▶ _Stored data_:
*** Begin section ***
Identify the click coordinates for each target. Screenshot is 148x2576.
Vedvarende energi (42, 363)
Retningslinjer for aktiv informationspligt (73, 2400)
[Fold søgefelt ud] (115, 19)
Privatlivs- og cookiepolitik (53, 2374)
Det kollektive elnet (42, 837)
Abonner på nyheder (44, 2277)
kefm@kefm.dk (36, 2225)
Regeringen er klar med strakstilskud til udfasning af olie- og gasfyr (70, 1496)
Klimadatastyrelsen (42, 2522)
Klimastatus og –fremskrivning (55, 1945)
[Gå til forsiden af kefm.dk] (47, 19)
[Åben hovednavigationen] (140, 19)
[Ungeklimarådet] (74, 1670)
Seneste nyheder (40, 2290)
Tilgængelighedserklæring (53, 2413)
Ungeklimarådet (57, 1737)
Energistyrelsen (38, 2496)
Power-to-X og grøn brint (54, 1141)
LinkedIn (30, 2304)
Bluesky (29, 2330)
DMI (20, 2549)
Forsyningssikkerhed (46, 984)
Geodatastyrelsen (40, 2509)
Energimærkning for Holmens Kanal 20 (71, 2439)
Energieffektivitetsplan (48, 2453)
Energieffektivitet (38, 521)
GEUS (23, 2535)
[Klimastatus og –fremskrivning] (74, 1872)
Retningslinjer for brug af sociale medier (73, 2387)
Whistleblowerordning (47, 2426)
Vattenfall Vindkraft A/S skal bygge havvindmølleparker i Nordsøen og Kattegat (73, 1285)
*** End section ***
*** Begin section ***
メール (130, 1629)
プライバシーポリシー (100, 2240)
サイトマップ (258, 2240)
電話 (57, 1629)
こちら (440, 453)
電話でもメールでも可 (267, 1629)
*** End section ***
Filter the entries above and copy only the lines that hold "Klimastatus".

▶ _Result of the task_:
Klimastatus og –fremskrivning (55, 1945)
[Klimastatus og –fremskrivning] (74, 1872)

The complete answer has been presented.